## Treść zadania
W ilu wierszach poniżej występuje ciąg "Task"? Policz je i podaj wyłącznie liczbę.

Rekordy wyszukiwania elementów:
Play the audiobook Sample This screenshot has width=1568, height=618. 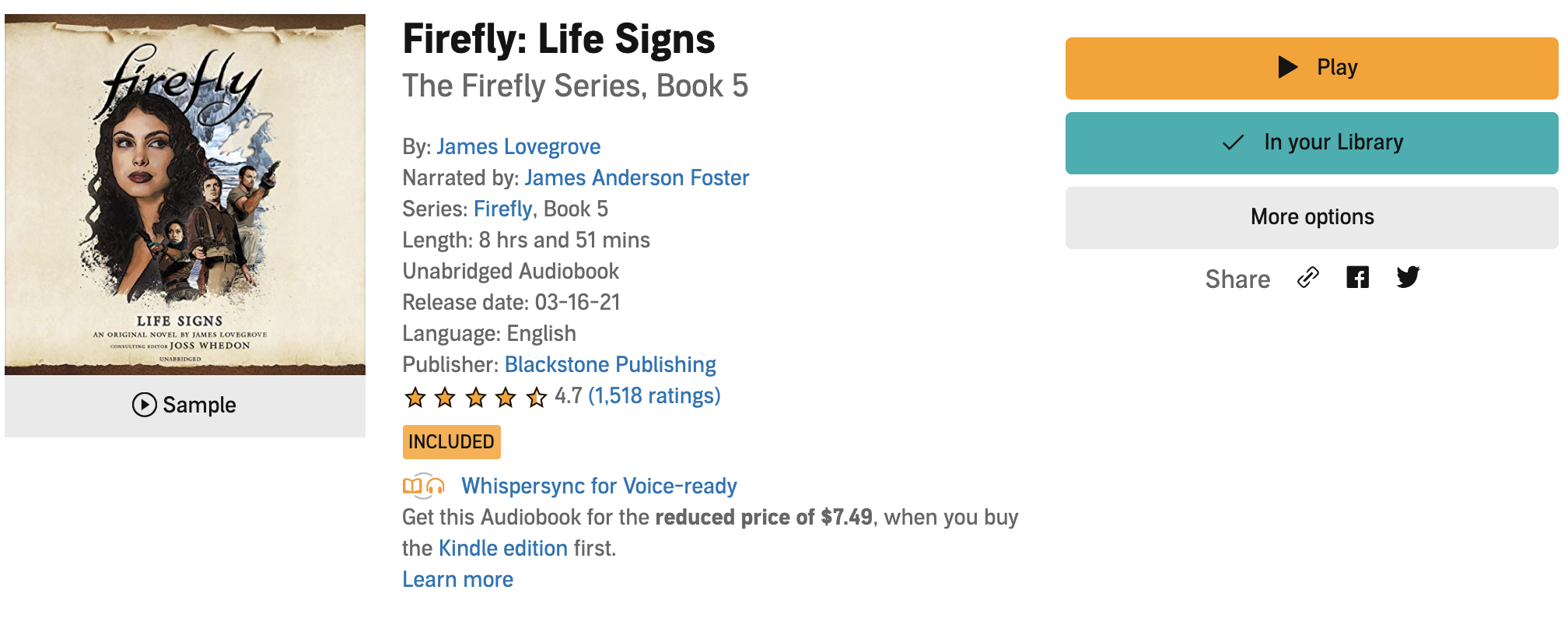pos(184,405)
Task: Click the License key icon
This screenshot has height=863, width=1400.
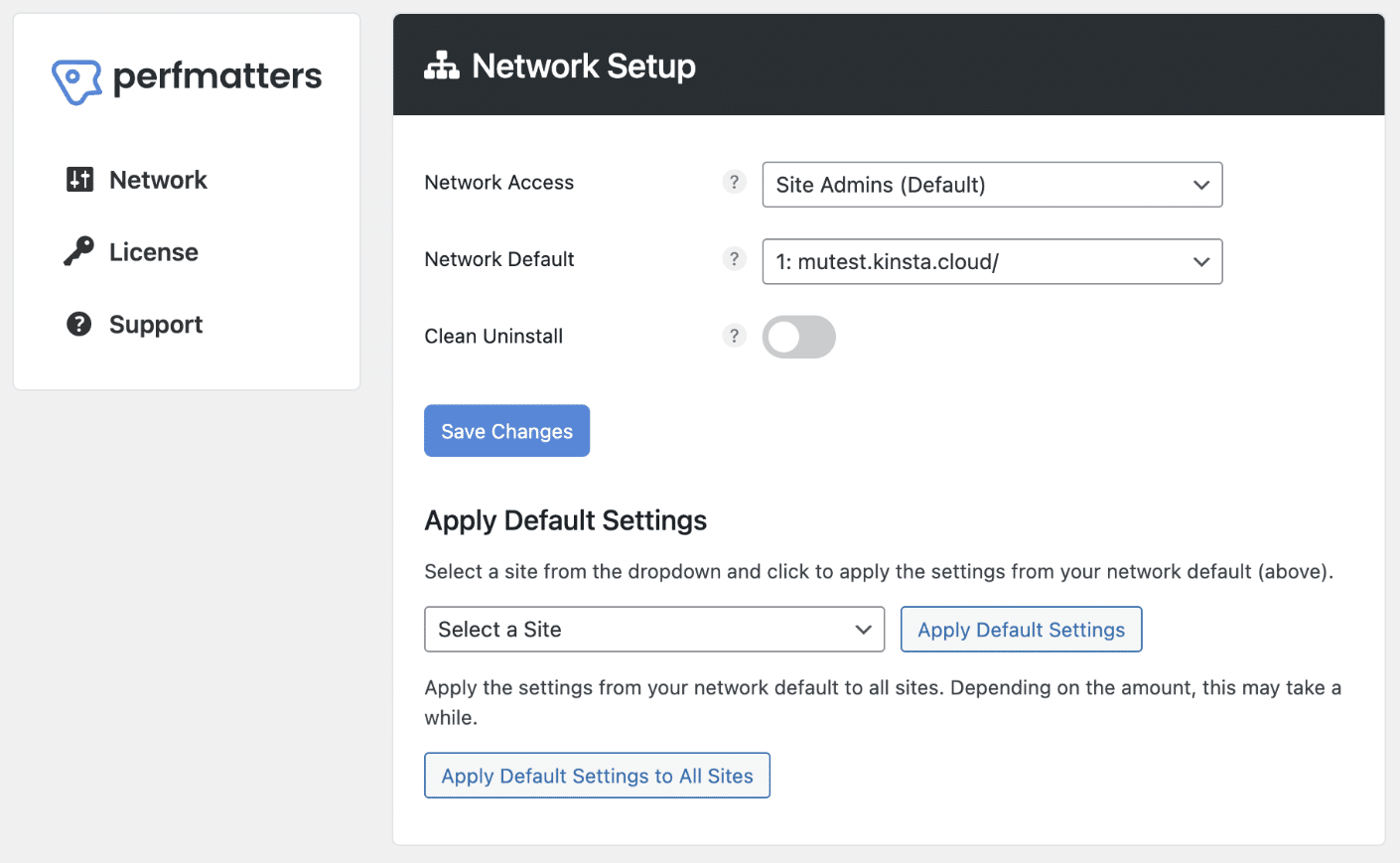Action: (79, 252)
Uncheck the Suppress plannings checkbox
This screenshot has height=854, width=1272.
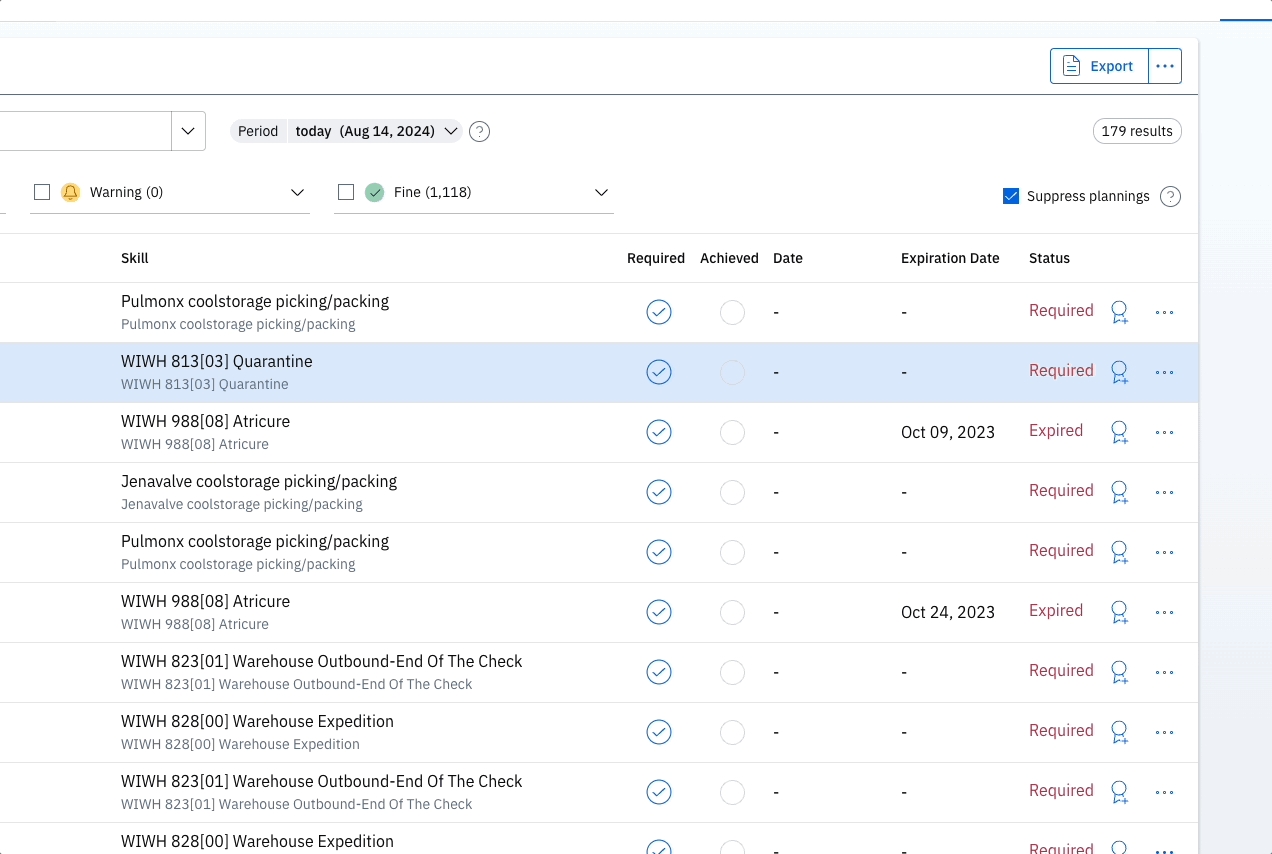(1011, 196)
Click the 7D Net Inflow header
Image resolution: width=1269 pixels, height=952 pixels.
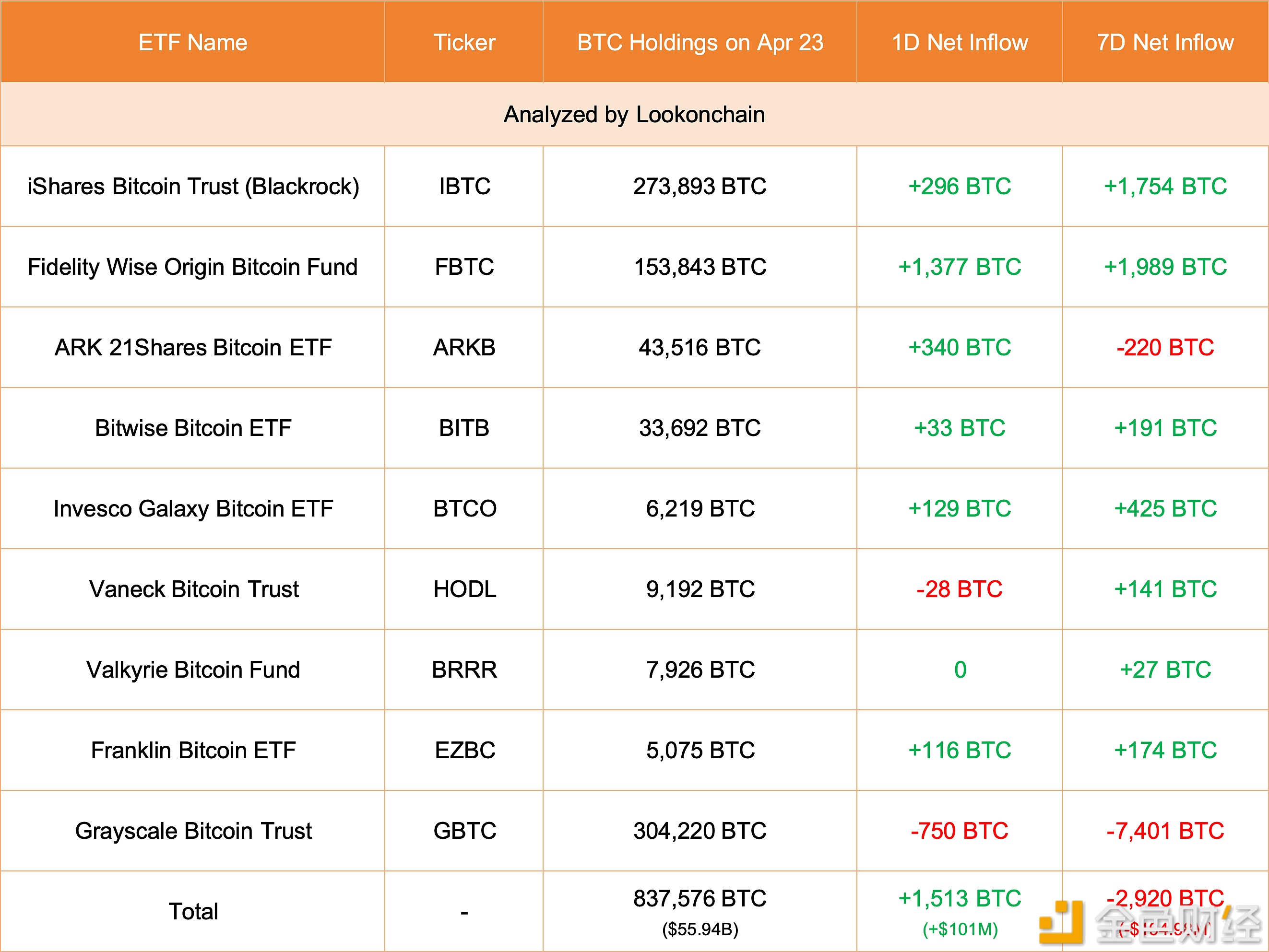1165,43

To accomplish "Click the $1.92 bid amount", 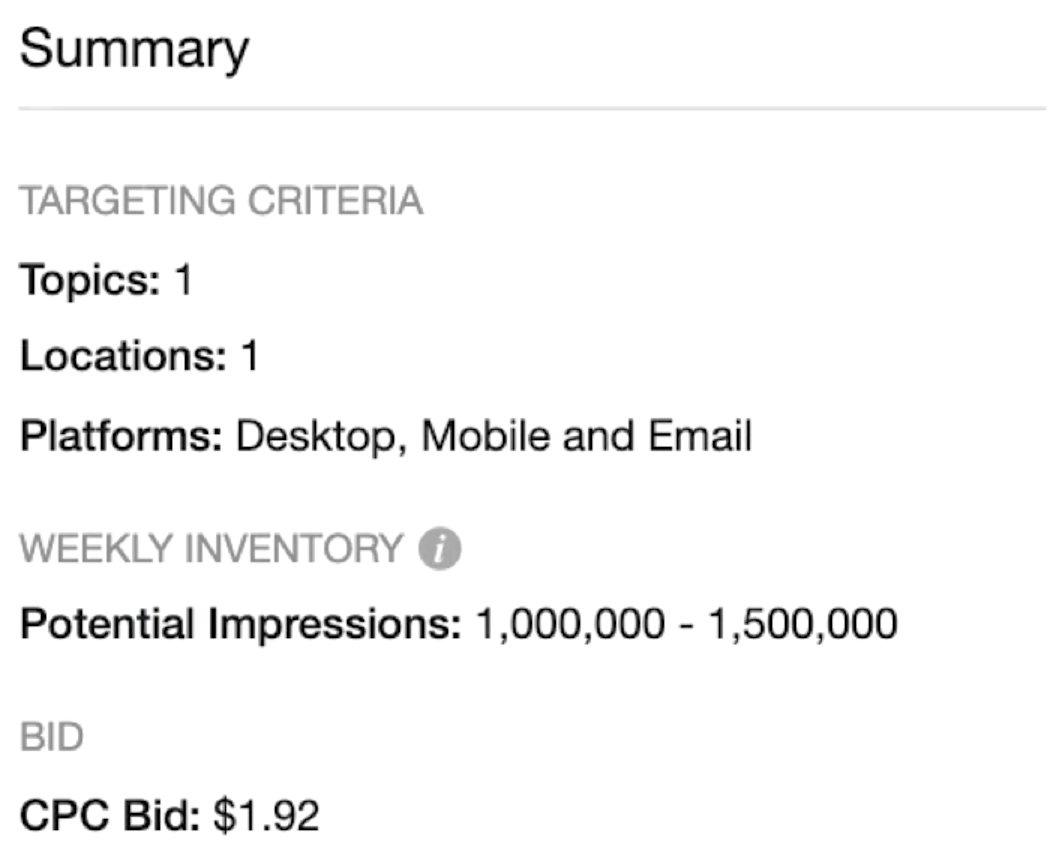I will [x=266, y=815].
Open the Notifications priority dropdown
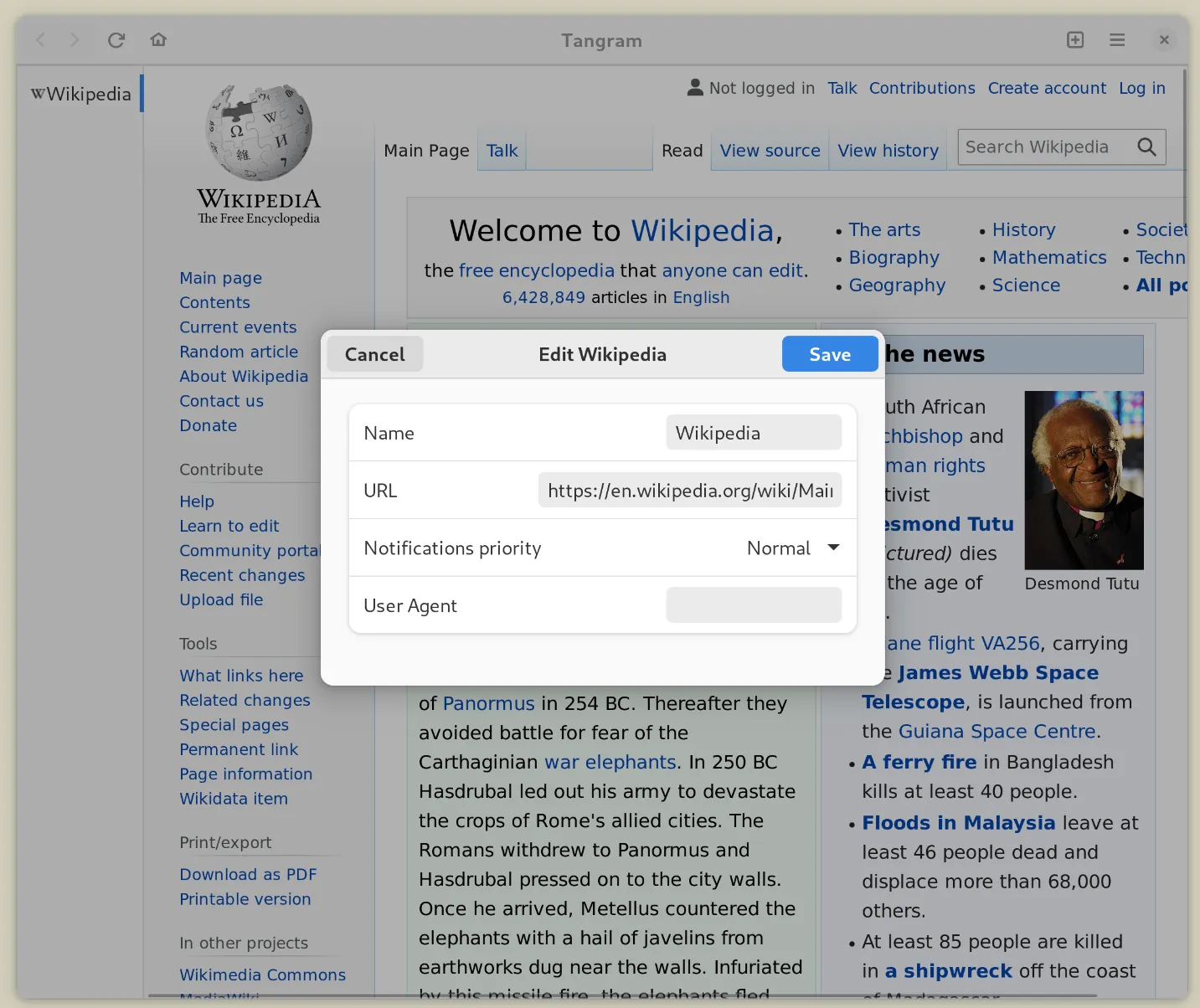The height and width of the screenshot is (1008, 1200). point(792,548)
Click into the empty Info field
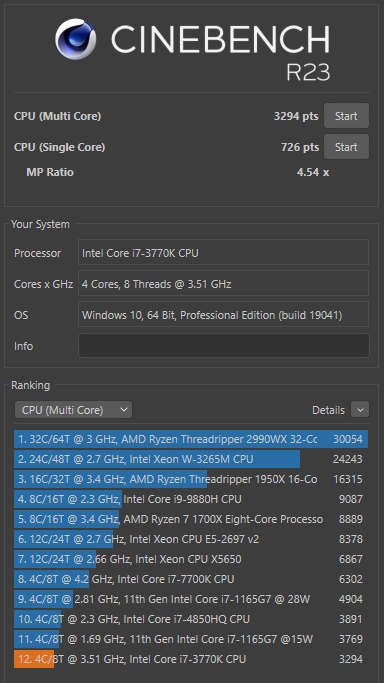 (224, 346)
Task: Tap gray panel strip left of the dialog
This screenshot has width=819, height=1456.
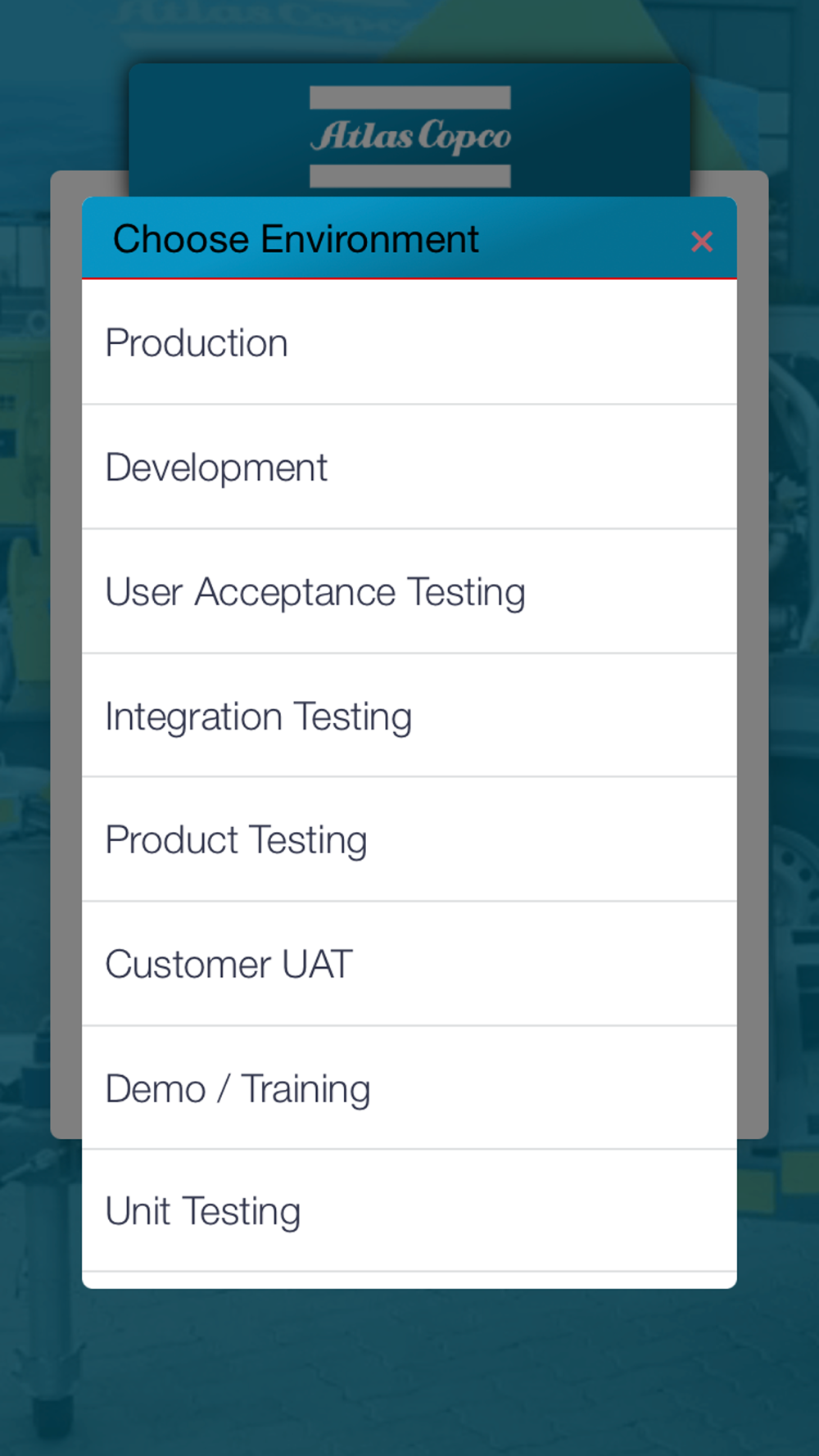Action: tap(66, 655)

## Rozwiązanie
2